É uma questão de saúde pública, como bem colocado por Flávia Oliveira no podcast Angu de Grilo da última terça (14/11). Por que não recebemos da Defesa Civil o mesmo alerta que vale para chuvas fortes quando a temperatura excede determinado limite? Vamos suspender as aulas a partir de que temperatura? E onde deixar essas crianças sem aulas, considerando que os pais não poderão parar de trabalhar para cuidar delas e nem elas mesmas terão clima mais fresco em casa? Abrigar pessoas por mais tempo em shoppings centers, museus ou outras áreas de lazer que sirvam temperaturas mais amenas?

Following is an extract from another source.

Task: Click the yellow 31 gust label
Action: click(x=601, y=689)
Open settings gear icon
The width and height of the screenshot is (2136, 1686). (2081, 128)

Quais medidas devem ser tomadas para os novos tempos ditos normais?

Vamos podar árvores para impedir que nas ventanias elas derrubem a energia, ou vamos plantar mais árvores para contribuir com a redução da temperatura nos grandes centros? Vamos isentar de impostos os aparelhos de ar-condicionado para torná-los mais acessíveis, ou com isso estamos contribuindo paradoxalmente para aquecer ainda mais o planeta, como lembrou Regina de Sales Magalhães, na Capital Reset ontem? 

Cientificamente, no século XIX, o calor era comumente dividido em duas categorias: luminoso e obscuro. O calor luminoso tratava da luz emitida pelo corpo, e o obscuro era o que era transportado pelo corpo, o que não é visto.

Talvez essa explicação científica já traduzisse a tal (in)justiça climática e as desigualdades que só aumentariam as diferenças de entendimento do calor entre as “famílias”. Felizes e infelizes. Cada qual à sua maneira.